> Problem description: Reproduce exactly the lines of this material that begin at the line with "Open hamburger menu on yellow cushion screen" and end at the line with "This screenshot has width=378, height=220.", both included. Omit the pictures and everything else.

> Entries supplied:
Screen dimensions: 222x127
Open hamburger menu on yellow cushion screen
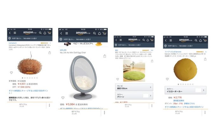171,40
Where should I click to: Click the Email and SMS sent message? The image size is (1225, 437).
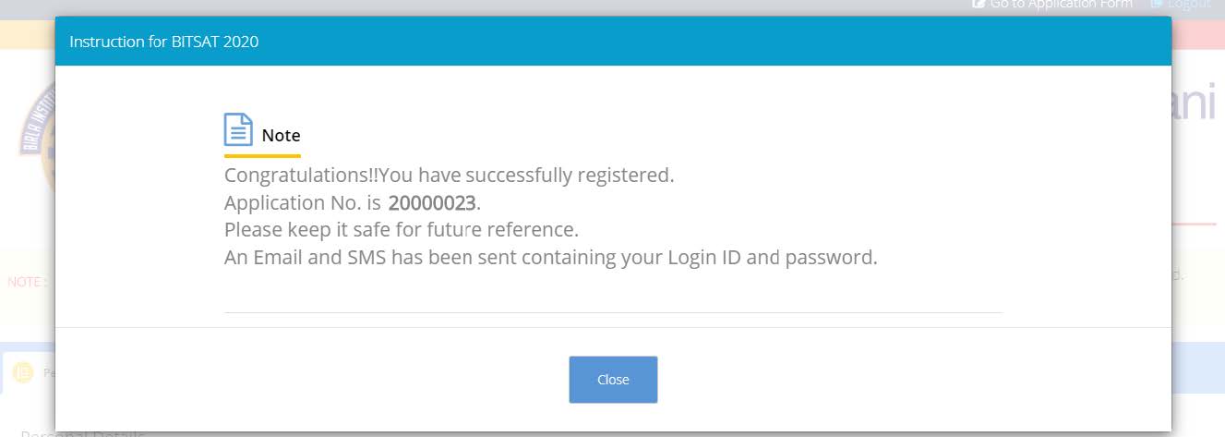550,257
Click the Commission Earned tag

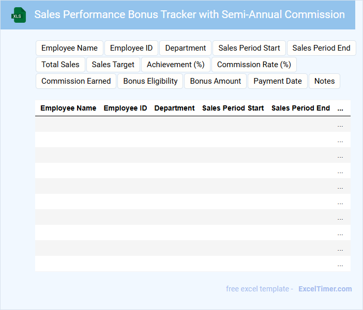[x=76, y=81]
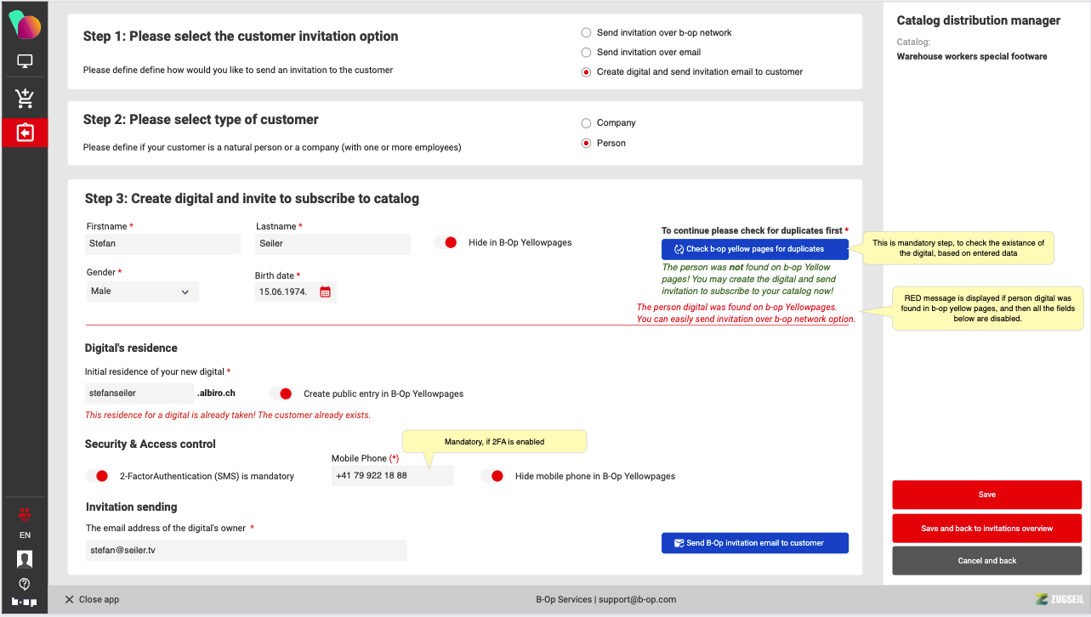
Task: Click Check b-op yellow pages for duplicates
Action: [x=754, y=249]
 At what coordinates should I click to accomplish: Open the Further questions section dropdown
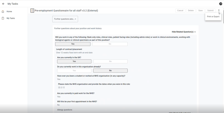pos(65,19)
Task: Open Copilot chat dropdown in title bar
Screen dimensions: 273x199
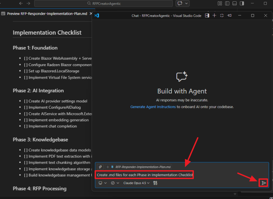Action: (183, 4)
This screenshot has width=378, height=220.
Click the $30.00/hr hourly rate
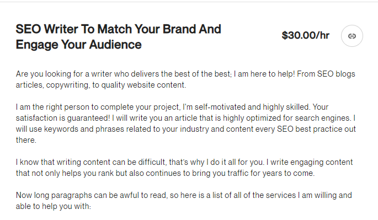point(306,35)
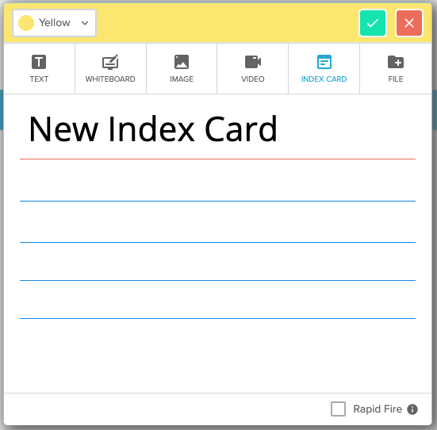Viewport: 437px width, 430px height.
Task: Switch to the VIDEO tab label
Action: click(x=253, y=79)
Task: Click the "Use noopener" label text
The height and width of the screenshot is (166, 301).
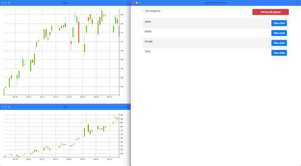Action: 153,11
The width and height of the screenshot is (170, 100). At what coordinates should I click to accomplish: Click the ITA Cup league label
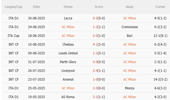click(x=13, y=36)
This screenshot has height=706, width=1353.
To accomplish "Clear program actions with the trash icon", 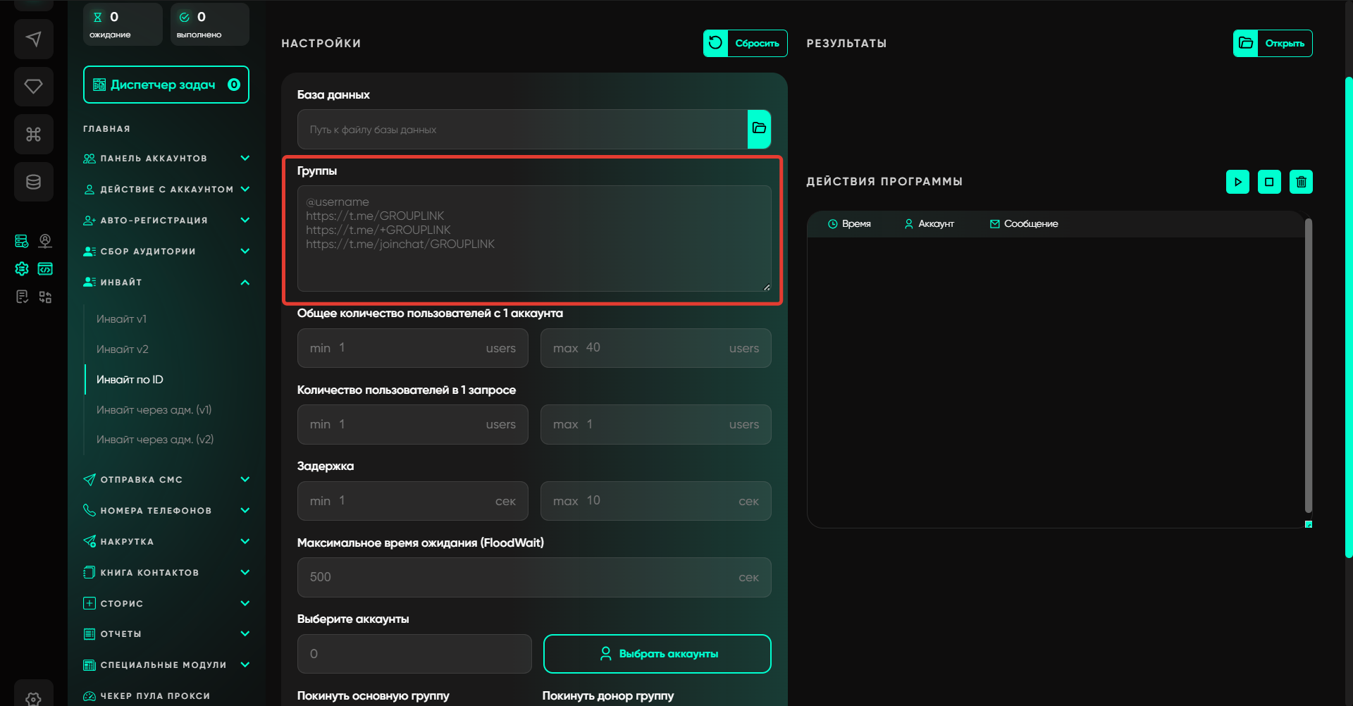I will (x=1301, y=182).
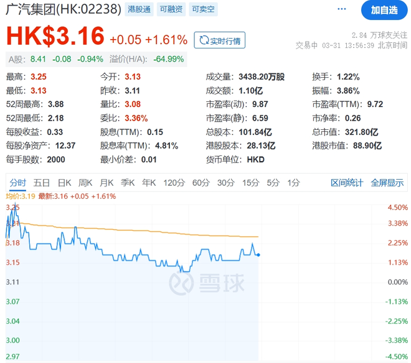411x363 pixels.
Task: Choose the 60分 interval tab
Action: (x=201, y=183)
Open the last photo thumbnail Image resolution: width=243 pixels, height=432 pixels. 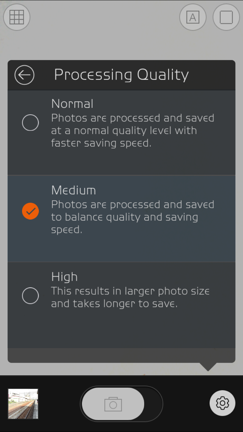pos(23,404)
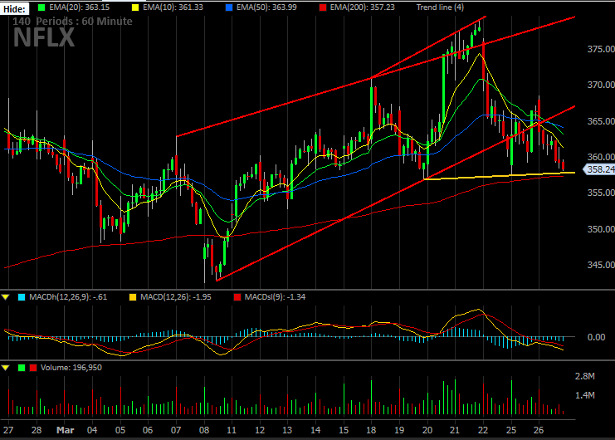
Task: Click red EMA(200) color swatch
Action: click(x=323, y=7)
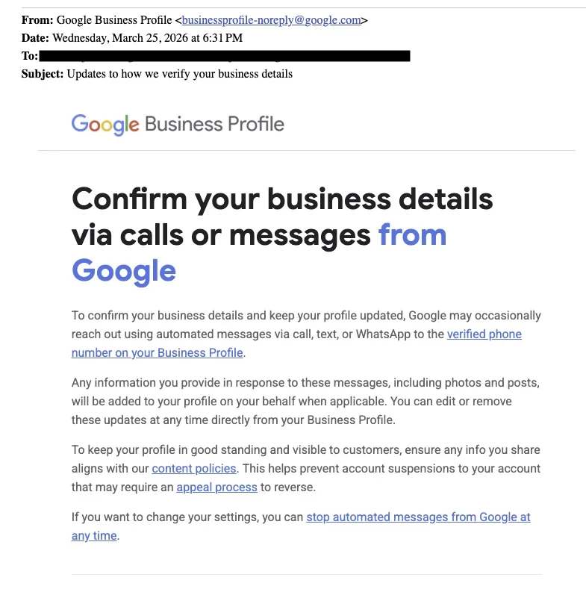Click the paragraph starting "Any information you provide"
586x589 pixels.
(x=305, y=401)
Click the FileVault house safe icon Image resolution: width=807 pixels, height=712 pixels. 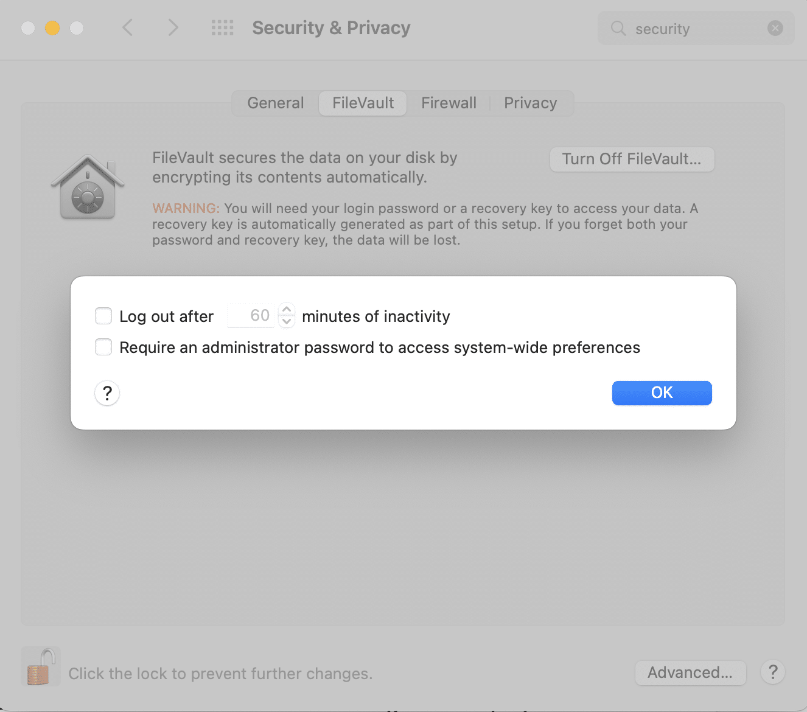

> Answer to the exercise:
Open hamburger menu on yellow cushion screen
171,40
Where should I click to: Click the Email and SMS sent message? The image size is (1225, 437).
550,257
Click the Commission Earned tag

[x=76, y=81]
Task: Click Check b-op yellow pages for duplicates
Action: [x=754, y=249]
 At what coordinates should I click to accomplish: Open the Further questions section dropdown
pos(65,19)
Task: Open Copilot chat dropdown in title bar
Screen dimensions: 273x199
Action: (183, 4)
This screenshot has width=378, height=220.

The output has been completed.